UNIDENTIFIED FEMALE: They missed a lot of things. An Army family, especially being in Europe, he loves his daddy and misses him. That’s the hardest part is being two parents, being the mommy and a daddy.
UNIDENTIFIED MALE: How’s everybody doing? All right, here today to receive a couple of care packages. We have ones that are packed by our FRG back in -- they were packed especially for you so it's a bi-name box.
We're talking here today about the stuff and people say America has kind of forgotten about the war, right. It's been going on for more than 10 years now. Well, for most people it's not true.
Because you have complete strangers and you have companies like tactical and, of course, Mr. Chuck Norris and Soldiers Angels take time out of their day, out of their own pocket to send you a care package.

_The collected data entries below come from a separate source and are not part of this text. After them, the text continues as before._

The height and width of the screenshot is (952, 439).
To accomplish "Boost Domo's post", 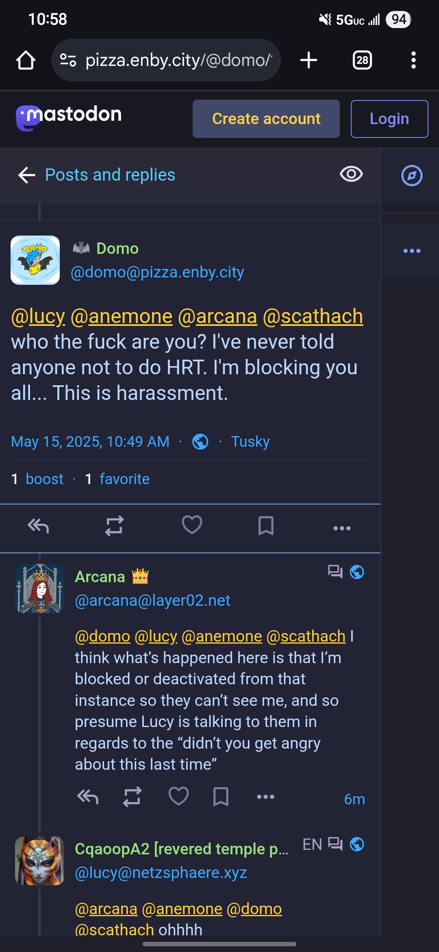I will point(114,526).
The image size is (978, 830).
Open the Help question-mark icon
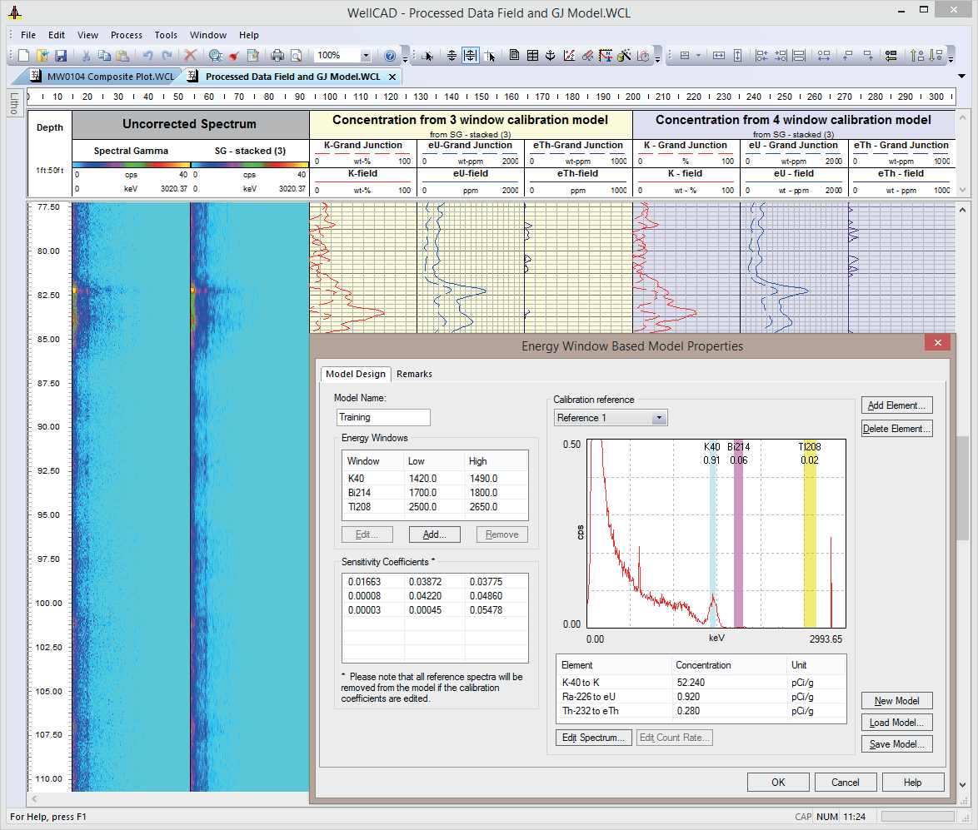coord(389,56)
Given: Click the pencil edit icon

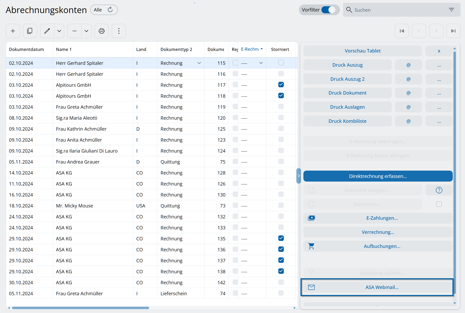Looking at the screenshot, I should point(47,31).

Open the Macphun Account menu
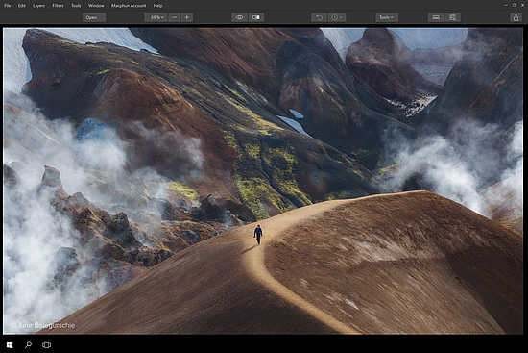click(129, 6)
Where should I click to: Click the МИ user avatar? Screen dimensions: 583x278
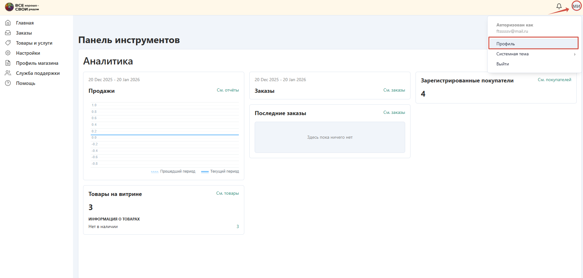point(576,6)
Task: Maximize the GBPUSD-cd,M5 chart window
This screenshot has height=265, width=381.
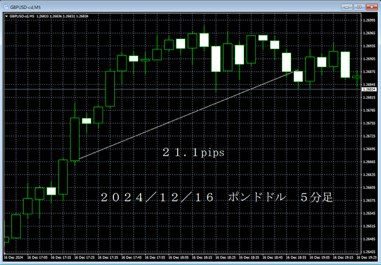Action: click(x=359, y=7)
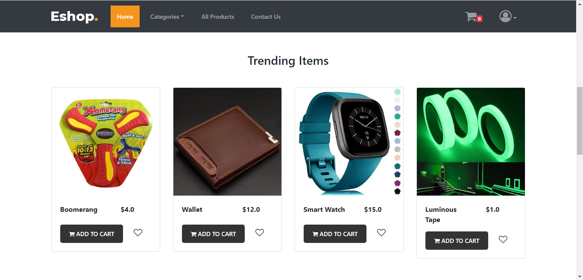Expand the Categories dropdown
This screenshot has width=583, height=280.
(167, 17)
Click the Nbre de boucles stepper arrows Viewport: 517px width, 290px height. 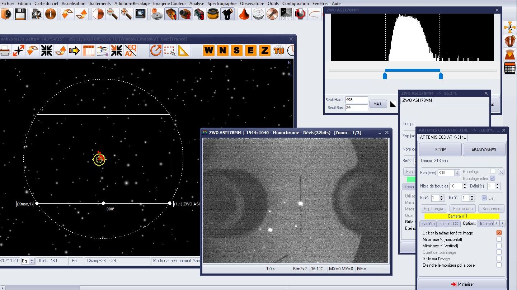point(465,186)
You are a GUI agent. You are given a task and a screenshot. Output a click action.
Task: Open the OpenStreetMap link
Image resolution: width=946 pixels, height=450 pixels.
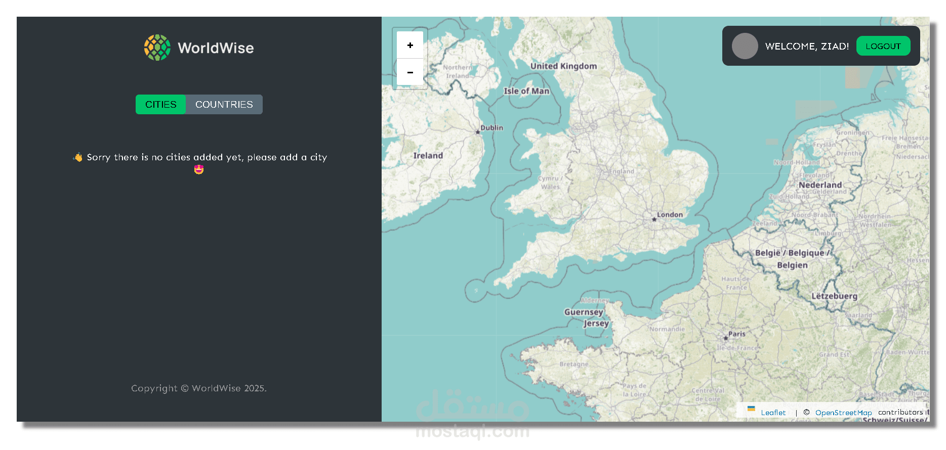coord(843,413)
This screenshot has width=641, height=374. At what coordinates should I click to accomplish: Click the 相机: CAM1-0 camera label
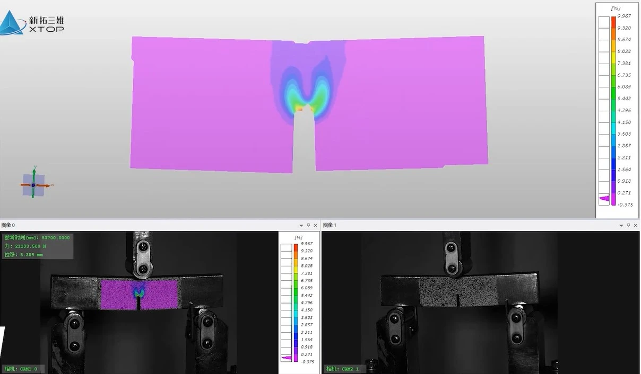click(23, 369)
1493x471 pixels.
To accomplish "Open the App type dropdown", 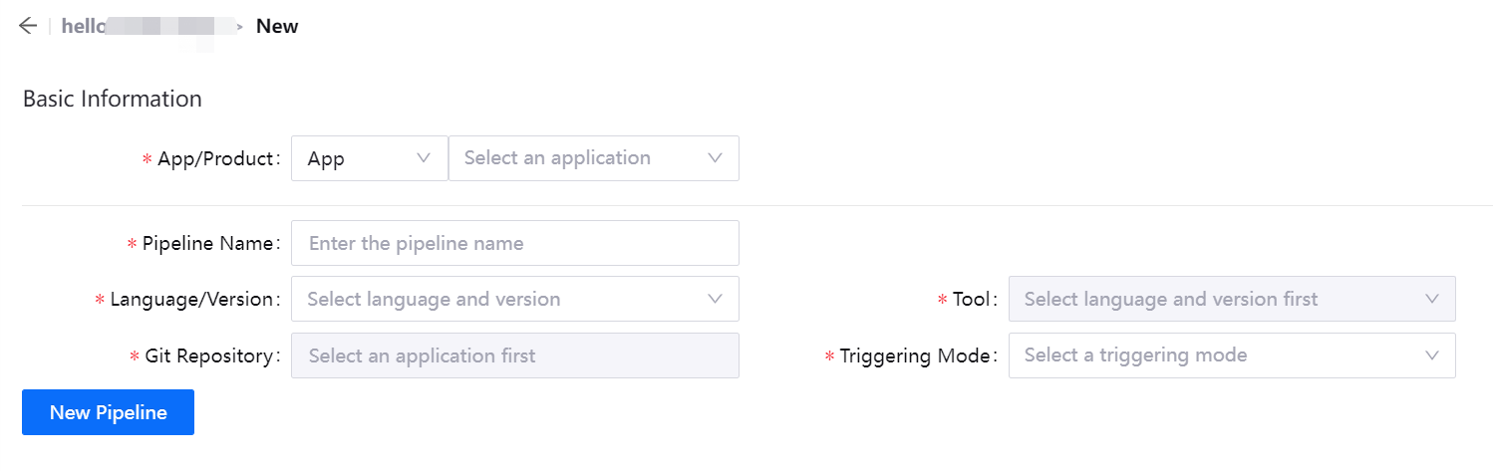I will coord(369,158).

UNIDENTIFIED MALE: We endorse Chuck.
UNIDENTIFIED MALE: On patrol?
UNIDENTIFIED MALE: Sure. It's tough.
UNIDENTIFIED MALE: Chuck Norris.
ASHLEIGH LUCHENBACK, "CHARLIE TANK" FRG MEMBER: He loves being able to open up a box and see the favorite things in there and knows that he has a little piece of home. And that's important to me that he has home. He knows that we're still here. We're still supporting him.
UNIDENTIFIED MALE: Sergeant Michael McCain, I think you get a personalized video from your wife as well.
UNIDENTIFIED MALE: Chuck Norris, his favorite cut of meat is the round house.
UNIDENTIFIED MALE: I love to hang up his pictures, to let me know how big he’s getting, even though I'm not there. You can tell just by how he does stuff.
UNIDENTIFIED FEMALE: Hi, babe. I want to tell you I love you and I can't wait for you to come home. We miss you so much. Love you. Bye, babe.
UNIDENTIFIED MALE: That’s my pretty much my main motivation. Making sure I come back and especially make sure my guys come back.
UNIDENTIFIED MALE: Wish you were home.
UNIDENTIFIED CHILD: It's not a Christmas without you, dad. I hope you like this Christmas card drawn for you. I love you, dad, so much. This will be the card for you, dad. Merry Christmas, dad.
UNIDENTIFIED FEMALE: Hi, Kevin. We love you, we miss you. We hope you have a Merry Christmas. We love you. We love you, Kevin.
UNIDENTIFIED CHILD: Love you, daddy.
UNIDENTIFIED FEMALE: Can't wait to see you when you come home. Everybody blow daddy kisses.
SGT. KEVIN GETTEYS, "CHARLIE TANK" TASK FORCE 2-28: Yes. Sometime it's tough. I wish I was there, but I'm here. But, I’m here that's what I do.
VANCE: It means a lot to soldier to the here close to the Afghanistan-Pakistan border, isolated from the rest of the brigade and, of course, being deployed far from family. Just to receive a package like that, just to know that someone in the United States is thinking about them.
UNIDENTIFIED MALE: Lou.
UNIDENTIFIED MALE: On guard.
UNIDENTIFIED MALE: -- manpower right there. Thanks for being heroes for us. We love you guys. Support from home. I like to say hi to my mom and my dad and the rest of my family and especially my daughter, Victoria.
SGT ROBART, 172ND INFANTRY BRIGADE: Awesome. Sonograms of our kid. Pulling for a boy, hopefully it's a boy. Here our pictures from my wife's doctor appointment. The last ones are pretty good. I love you, so does baby.
1ST SGT JOHN ORBE, "CHARLIE TANK" TASK FORCE 2-28: Just received my Christmas package from my wife. It's very important. It reminds us that we get back home and missing. Knowing she doesn't have me here with the kids. Another Christmas deployed.